Kutkai men arrested on suspicion of links to rebels
Two men in northern Shan State’s Kutkai Township have
reportedly been arrested by the Burmese military on suspicion of association
with a rebel armed group.
“The Burmese troops arrested them because they
suspected they were linked to the SSPP [Shan State Progress Party/Shan State
Army], he said. “The Tatmadaw [Burmese army] said that if they could prove
they were not associated with the SSPP they would release them.”
These two men are residents of That Fah village in
Kengmon tract in Kutkai Township, Shan State Assembly lawmaker Sai Jing Lu
explained. “On the day of their arrest, they were returning home from selling
their buffalos in Kutkai,” he said. “Their car broke down in Karleng, so they
went into the town to borrow a friend’s motorbike to buy the equipment to fix
their car. After buying the equipment they were driving back to the car on the
motorbike when they were stopped by Burmese soldiers from Division 99. They
were questioned but they don’t speak any Burmese. The soldiers then arrested
them.”
The SNLD MP said he received a report of their
arrest on February 15. He then contacted the Kutkai Township’s governor, Kyaw
Winn.
On February 17, the parents of both men requested a
meeting with their sons, he said, and were able to see them that afternoon.

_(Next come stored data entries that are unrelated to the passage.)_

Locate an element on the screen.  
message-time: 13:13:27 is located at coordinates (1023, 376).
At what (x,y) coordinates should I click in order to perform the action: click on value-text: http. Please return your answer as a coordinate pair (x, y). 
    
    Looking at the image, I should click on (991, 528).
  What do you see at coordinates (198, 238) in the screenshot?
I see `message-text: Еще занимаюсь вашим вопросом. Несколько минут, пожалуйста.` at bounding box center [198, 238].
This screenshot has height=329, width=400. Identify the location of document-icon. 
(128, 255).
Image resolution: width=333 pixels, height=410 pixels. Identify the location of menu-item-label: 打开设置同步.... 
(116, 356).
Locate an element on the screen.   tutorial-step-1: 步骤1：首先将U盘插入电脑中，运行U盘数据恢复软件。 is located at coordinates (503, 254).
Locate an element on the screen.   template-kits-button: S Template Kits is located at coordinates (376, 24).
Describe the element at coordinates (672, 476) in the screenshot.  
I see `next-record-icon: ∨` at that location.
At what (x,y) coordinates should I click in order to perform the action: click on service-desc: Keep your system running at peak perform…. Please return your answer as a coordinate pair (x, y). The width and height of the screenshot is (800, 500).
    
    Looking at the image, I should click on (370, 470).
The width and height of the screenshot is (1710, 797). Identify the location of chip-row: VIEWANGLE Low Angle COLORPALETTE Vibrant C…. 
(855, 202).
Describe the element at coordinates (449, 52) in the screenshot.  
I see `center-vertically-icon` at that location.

Meanwhile, Sai Jing Lu said, he contacted local authorities in Kutkai and asked
them to process the case.
He said the men were told they would be released if
they had nothing to do with the Shan rebels. However, at the time of press the
pair was still in detention.
Clashes have been reported regularly between the Tatmadaw
and SSPP/SSA, which is a member of the ethnic
bloc United Nationalities Federal Council (UNFC). The SSPPSSA declined to sign
the Nationwide Ceasefire Agreement (NCA) with the government in October 2015.
However, it did sign state-level and union-level ceasefire accords with the
then Thein Sein government. On January 25, Shan Herald reported
that clashes broke out between two
groups in southern Shan State’s Mong Hsu Township.